For primary care, do you see an MD or a DO? Does that doctor have an NP or a PA? Can NPs and PAs write prescriptions? And if they can, why would you need an MD or a DO to be your PCP?
All of these different letters stand for varying levels of medical expertise, specialty and training. Ultimately, this is a good thing because it means you can almost always get the exact kind of care you need delivered by the kind of provider you prefer. However, it does make things a little confusing! I recently dropped by WCNC’s Charlotte Today to define these abbreviations.
Internal medicine providers are like “pediatricians for adults.” Here’s the difference:
- MD – Medical Doctor
- DO – Doctor of Osteopathic Medicine (Training for a DO includes more musculoskeletal-based evaluation and treatment options. These doctors have the same residency training as MDs and perform the same jobs.)

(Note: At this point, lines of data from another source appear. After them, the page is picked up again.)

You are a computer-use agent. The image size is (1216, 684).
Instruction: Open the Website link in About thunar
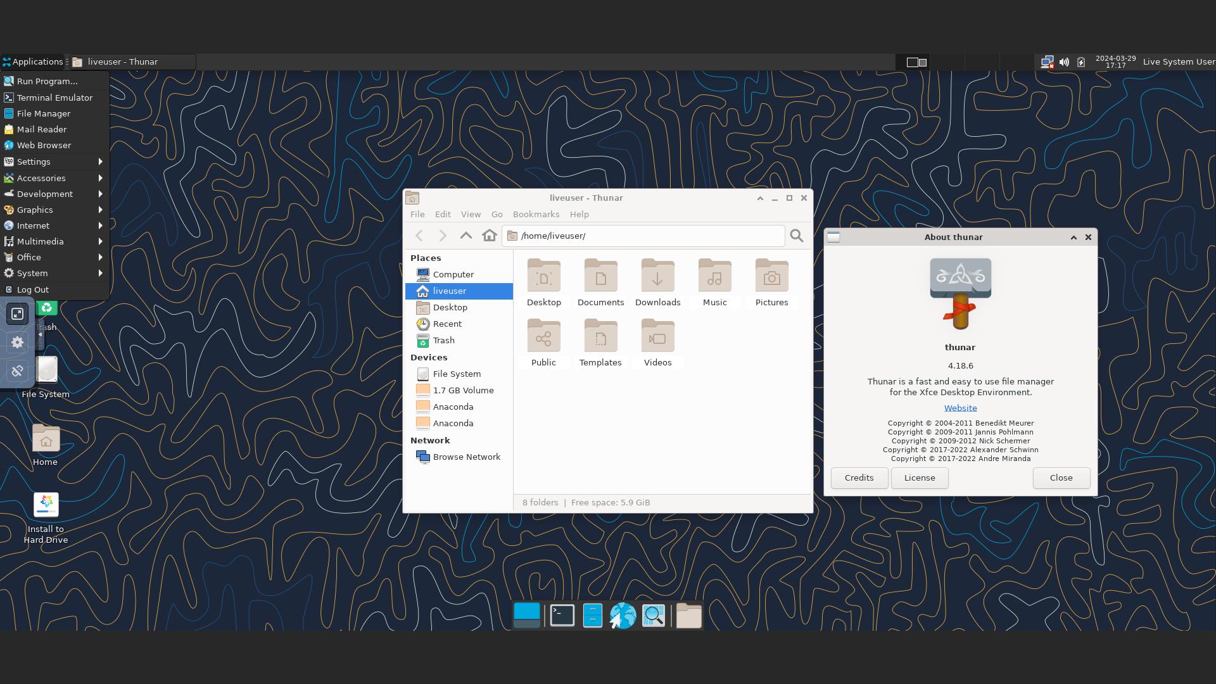960,408
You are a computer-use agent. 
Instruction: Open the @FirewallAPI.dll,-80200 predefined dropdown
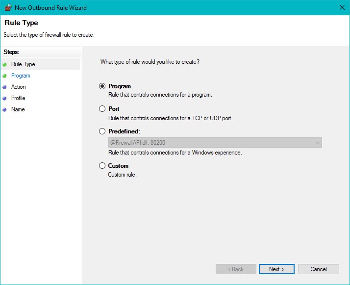tap(215, 142)
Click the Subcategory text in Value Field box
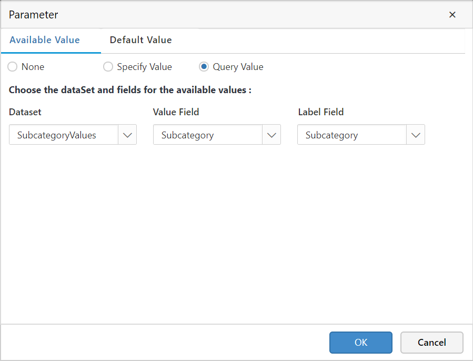The height and width of the screenshot is (361, 473). coord(187,135)
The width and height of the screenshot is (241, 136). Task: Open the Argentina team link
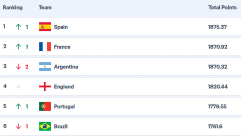(66, 67)
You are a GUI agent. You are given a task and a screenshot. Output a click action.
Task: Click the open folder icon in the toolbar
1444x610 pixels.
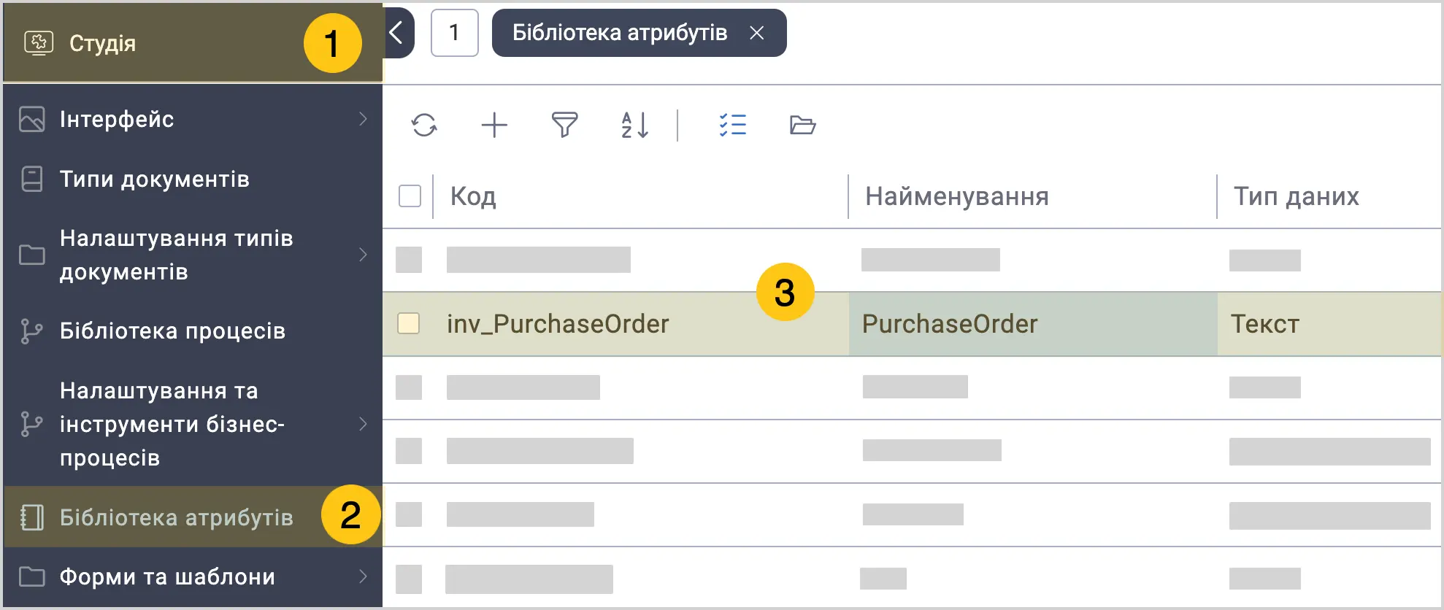pos(802,125)
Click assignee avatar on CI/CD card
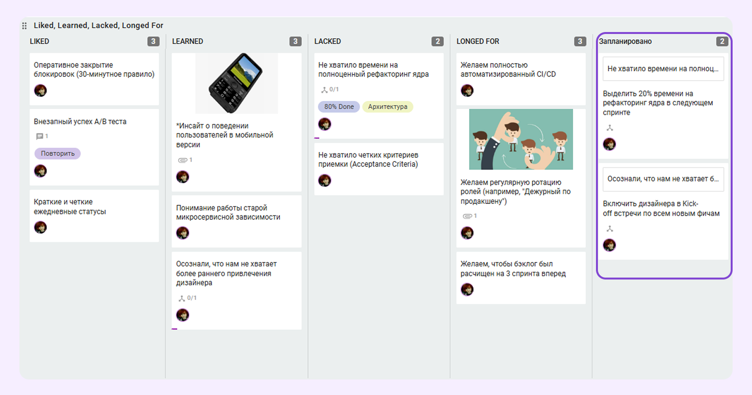This screenshot has height=395, width=752. point(467,90)
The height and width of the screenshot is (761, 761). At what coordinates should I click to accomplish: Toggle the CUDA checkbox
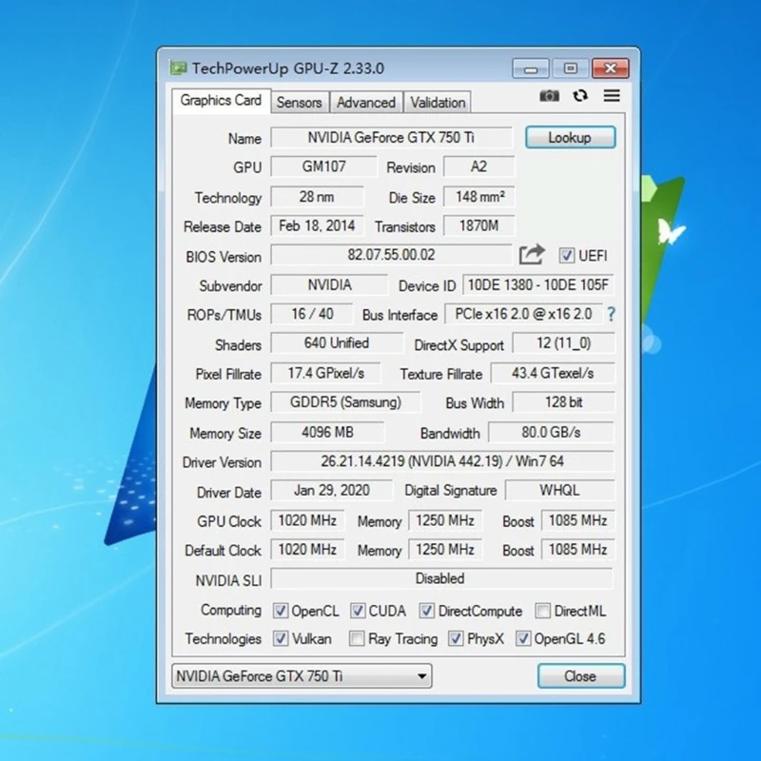(358, 611)
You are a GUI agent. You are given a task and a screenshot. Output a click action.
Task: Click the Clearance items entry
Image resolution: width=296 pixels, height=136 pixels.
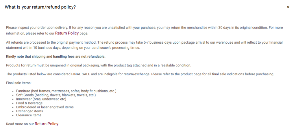click(29, 115)
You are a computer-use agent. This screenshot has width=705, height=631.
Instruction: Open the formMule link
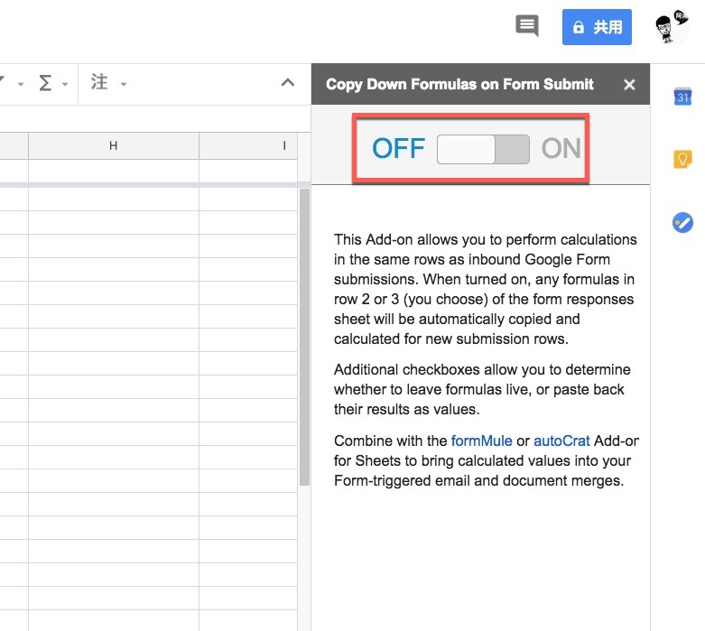482,441
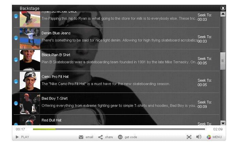Select blue dot beside Camo Pro Fit Hat
This screenshot has height=146, width=237.
pos(16,81)
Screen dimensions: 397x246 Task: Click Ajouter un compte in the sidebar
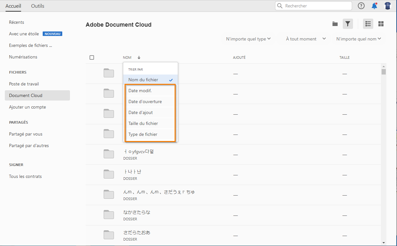(x=28, y=107)
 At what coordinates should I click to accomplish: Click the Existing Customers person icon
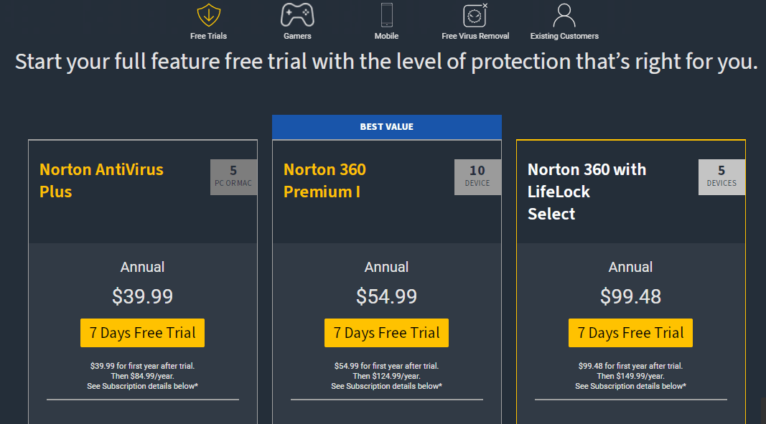coord(564,15)
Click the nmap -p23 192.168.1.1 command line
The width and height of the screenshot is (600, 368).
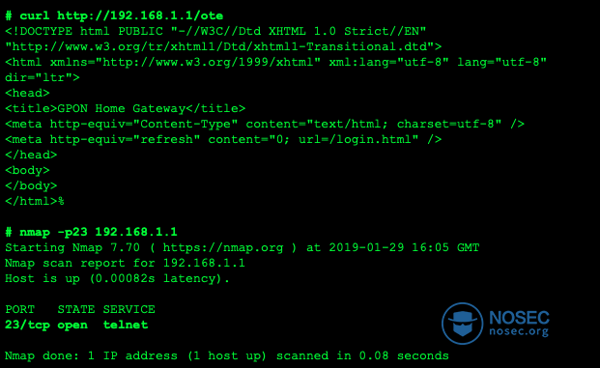(91, 232)
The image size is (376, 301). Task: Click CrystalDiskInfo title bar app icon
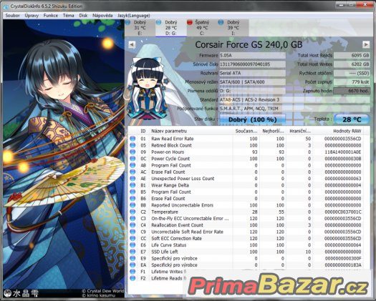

- NP – Nurse Practitioner (An NP trains as a Registered Nurse and has a Masters in Nursing. NPs have a clinical background rooted in nursing principles and work in clinics, urgent care facilities and hospitals.)
- PA – Physician Assistant (PAs have masters-level degrees and are trained more similarly to physicians. They work in both clinic and hospital settings, even assisting in surgeries, depending upon the specialty.)
- PharmD – Doctor of Pharmacy (Clinical pharmacists help physicians adjust medications and educate patients.)
In a practice setting, NPs and PAs increase our capacity to ensure you can be seen when you need to be seen. With a “care team” approach, you can see someone who knows your medical story, even if the doctor is fully booked. NPs and PAs are supervised by physicians.
Who to choose?
- When selecting ANY PCP (primary care provider), find someone who listens well!
- Choose a provider who asks questions and empowers you to be the healthiest you.
- You should feel comfortable asking providers about their “letters” and qualifications. Unclear? Ask again! No provider should ever make you feel badly for advocating for yourself.